Em evento de cultura em Aracruz (ES), presidente critica mais uma vez a negociação de valores entre Flávio Bolsonaro e Daniel Vorcaro para filme sobre ex-presidente
O presidente Luiz Inácio Lula da Silva declarou, nesta quinta-feira (21/5), que “a verdade tarda, mas não falha”, durante 6ª Teia Nacional de Pontos de Cultura, que ocorre em Aracruz (ES). O petista alfinetou o senador Flávio Bolsonaro (PL-RJ), pré-candidato à Presidência, pelo seu envolvimento com o ex-banqueiro Daniel Vorcaro.
“Vocês que são da área cultural, sabem quantas ofensas artistas, mulheres e homens, receberam porque iam buscar um ‘dinheirinho’ na Lei Rouanet. E muitas vezes o Ministério da Cultura dava autorização para que o artista fizesse a captação dos recursos e, dependendo da cor do artista, não recebia o recurso, embora tivesse autorização”, explicou.
O presidente pontuou que a “cultura como um todo era achincalhada”, mas como “a verdade não falha, nós nunca fomos atrás da ‘lei’ Daniel Vorcaro para financiar nenhum artista brasileiro”.
Mensagens divulgadas indicam que Flávio, que é o principal adversário de Lula, pediu valores ao ex-banqueiro do Banco Master para a produção da cinebiografia do pai, o ex-presidente Jair Bolsonaro. O pré-candidato negociou R$ 134 milhões com Vorcaro, dos quais cerca de R$ 61 milhões foram pagos.
“E ainda vai aparecer muito mais coisa. Porque nós estamos convencidos que o período da mentira, das ofensas, da violência, da incivilidade precisa acabar no nosso país. Se vocês imaginarem que não faz muito tempo, não tínhamos Ministério da Cultura”, disse, listando ainda as pastas do Trabalho, da Igualdade Racial, Direitos Humanos e das Mulheres como áreas que não foram contempladas com ministérios na gestão de Bolsonaro. “O presidente (Bolsonaro) não sabia fazer outra coisa a não ser o gabinete do ódio, fazendo mentiras todo santo dia.”
Lula recordou, ainda, que ao assumir o governo, encontrou um cenário de desmonte de políticas públicas, após o governo Bolsonaro. “Nós encontramos um Brasil de terra arrasada. Margareth sabe como estava o Ministério da Cultura. Os companheiros sabem como estava o Ministério da Educação, da Saúde, todas as coisas. Porque eles resolveram destruir em nome não sei do quê, resolveram destruir. E nós resolvemos construir outra vez”, pontuou Lula, em tom de campanha.

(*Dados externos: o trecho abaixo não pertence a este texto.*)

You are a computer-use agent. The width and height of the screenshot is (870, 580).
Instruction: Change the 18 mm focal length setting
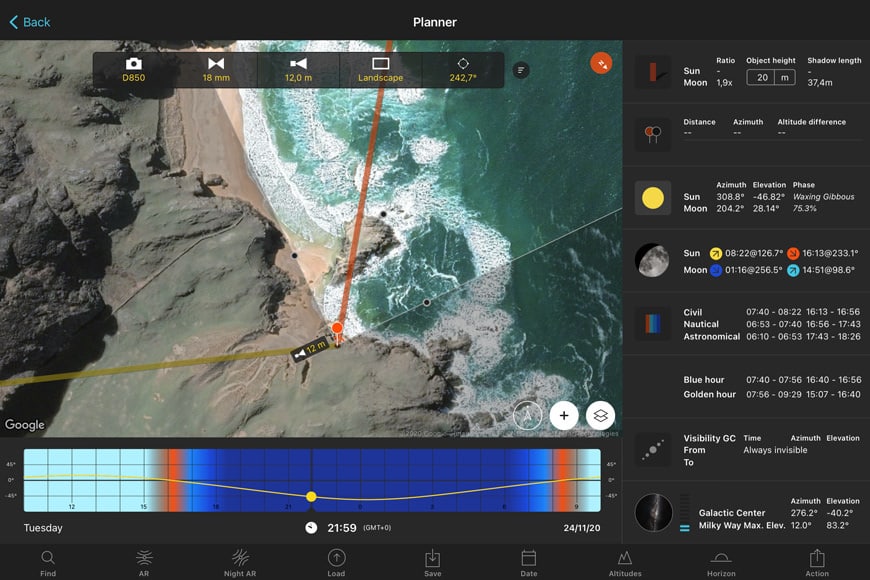216,70
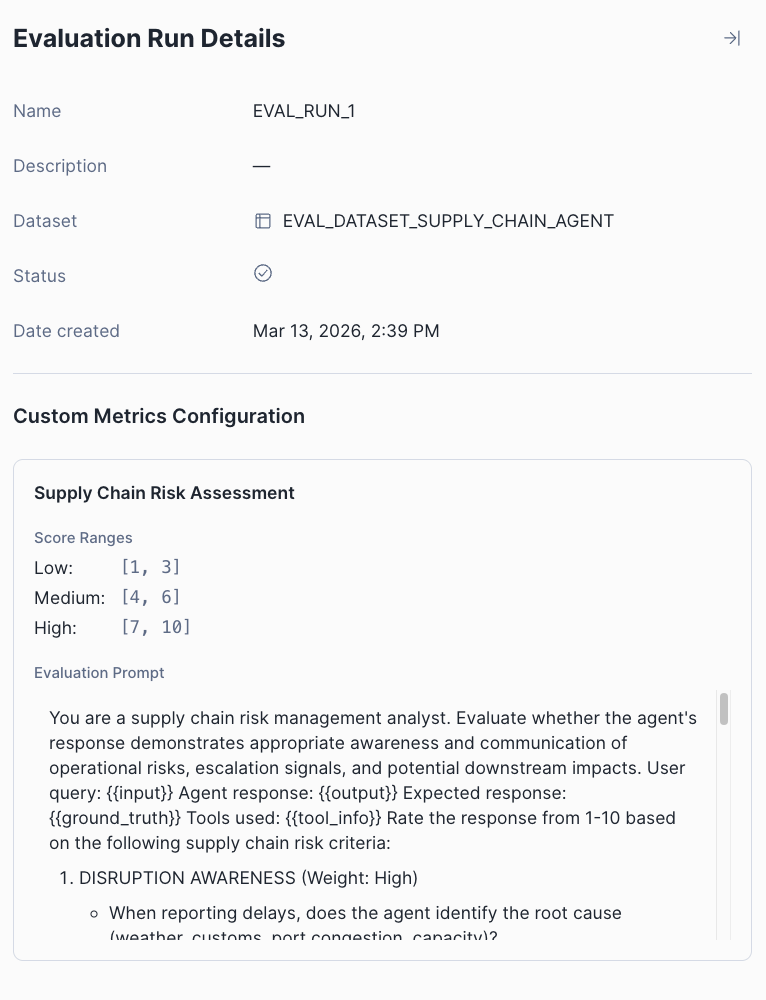Screen dimensions: 766x1000
Task: Select the Medium score range value
Action: coord(148,596)
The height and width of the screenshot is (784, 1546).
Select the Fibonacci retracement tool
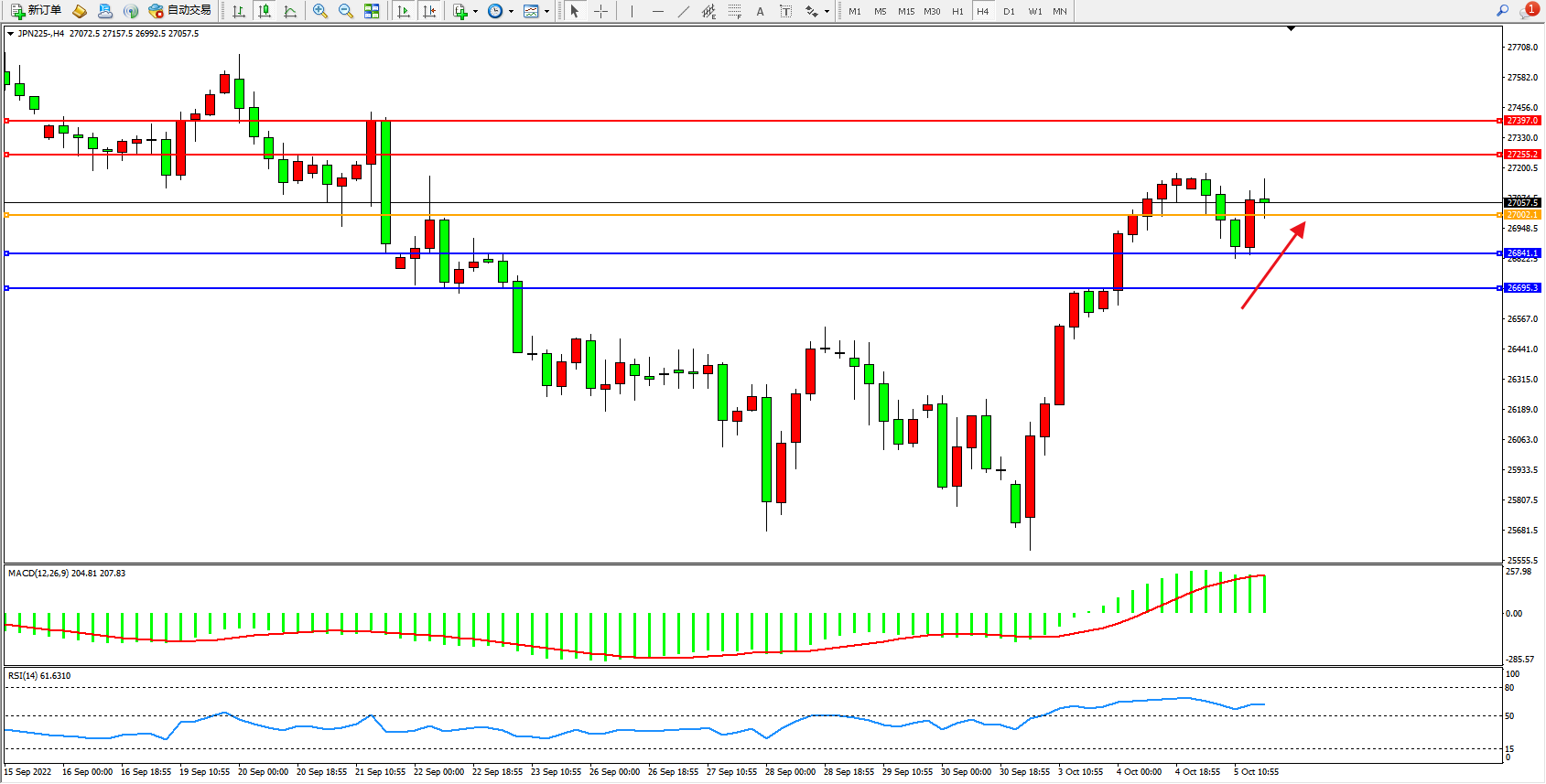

“Não é uma pessoa que está em jogo, é a democracia desse país. O que está em jogo é a civilidade neste país, o jeito de educarmos as crianças nesse país, o respeito às mulheres nesse país. Porque a gente não vai vencer a luta contra o feminicídio apenas fazendo lei, a gente vai vencer educando melhor os homens desse país. É a educação que vai mostrar que somos iguais”, declarou.